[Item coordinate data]

++++

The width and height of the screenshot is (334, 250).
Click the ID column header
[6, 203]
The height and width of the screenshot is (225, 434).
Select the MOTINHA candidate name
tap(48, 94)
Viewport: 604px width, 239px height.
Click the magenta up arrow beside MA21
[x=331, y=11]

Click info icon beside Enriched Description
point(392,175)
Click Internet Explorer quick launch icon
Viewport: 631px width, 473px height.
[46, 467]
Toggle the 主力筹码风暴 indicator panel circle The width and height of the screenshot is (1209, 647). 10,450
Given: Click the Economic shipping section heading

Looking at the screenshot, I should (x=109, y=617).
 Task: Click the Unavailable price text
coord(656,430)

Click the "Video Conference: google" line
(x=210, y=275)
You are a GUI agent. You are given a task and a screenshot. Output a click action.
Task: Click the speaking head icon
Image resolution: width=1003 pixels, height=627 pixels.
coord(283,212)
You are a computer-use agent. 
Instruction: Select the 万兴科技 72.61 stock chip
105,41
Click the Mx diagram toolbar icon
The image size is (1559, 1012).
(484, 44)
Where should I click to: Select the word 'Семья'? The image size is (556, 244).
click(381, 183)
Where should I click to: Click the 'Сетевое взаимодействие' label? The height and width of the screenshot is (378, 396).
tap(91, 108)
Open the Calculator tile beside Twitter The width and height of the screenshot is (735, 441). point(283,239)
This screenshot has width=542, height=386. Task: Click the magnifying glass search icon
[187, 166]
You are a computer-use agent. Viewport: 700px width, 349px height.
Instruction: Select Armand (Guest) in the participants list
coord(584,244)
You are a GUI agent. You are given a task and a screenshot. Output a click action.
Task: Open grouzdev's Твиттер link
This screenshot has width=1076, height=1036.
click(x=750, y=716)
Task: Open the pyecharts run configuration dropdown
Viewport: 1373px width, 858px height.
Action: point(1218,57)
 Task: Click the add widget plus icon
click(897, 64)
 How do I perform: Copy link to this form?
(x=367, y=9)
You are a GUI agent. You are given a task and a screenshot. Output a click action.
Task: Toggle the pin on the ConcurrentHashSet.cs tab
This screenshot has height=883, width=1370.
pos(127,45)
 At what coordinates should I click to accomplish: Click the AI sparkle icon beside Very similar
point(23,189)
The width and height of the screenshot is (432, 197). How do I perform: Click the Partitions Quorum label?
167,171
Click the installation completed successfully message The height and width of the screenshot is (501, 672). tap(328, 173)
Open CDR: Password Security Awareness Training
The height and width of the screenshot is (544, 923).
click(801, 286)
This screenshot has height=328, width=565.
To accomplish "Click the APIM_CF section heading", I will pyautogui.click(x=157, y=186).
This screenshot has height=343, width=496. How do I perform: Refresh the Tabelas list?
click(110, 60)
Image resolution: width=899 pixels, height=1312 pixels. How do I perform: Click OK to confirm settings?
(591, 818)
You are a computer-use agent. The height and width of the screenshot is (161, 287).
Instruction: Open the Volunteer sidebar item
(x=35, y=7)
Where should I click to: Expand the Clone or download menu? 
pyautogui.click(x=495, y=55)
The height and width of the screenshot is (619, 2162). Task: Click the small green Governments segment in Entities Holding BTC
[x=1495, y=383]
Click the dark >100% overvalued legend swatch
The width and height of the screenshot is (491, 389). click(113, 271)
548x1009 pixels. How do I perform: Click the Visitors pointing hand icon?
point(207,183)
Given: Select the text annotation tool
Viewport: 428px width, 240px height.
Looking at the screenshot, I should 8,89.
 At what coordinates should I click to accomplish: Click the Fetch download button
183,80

++++

** Required task **
Identify every line above that contains the word "Viewport" and copy each of those lines in full.

** Solution to the exercise **
Viewport: 604px width, 239px height.
Viewport: 631px width, 473px height.
You are a computer-use agent. Viewport: 700px width, 349px height.
Viewport: 1373px width, 858px height.
Viewport: 428px width, 240px height.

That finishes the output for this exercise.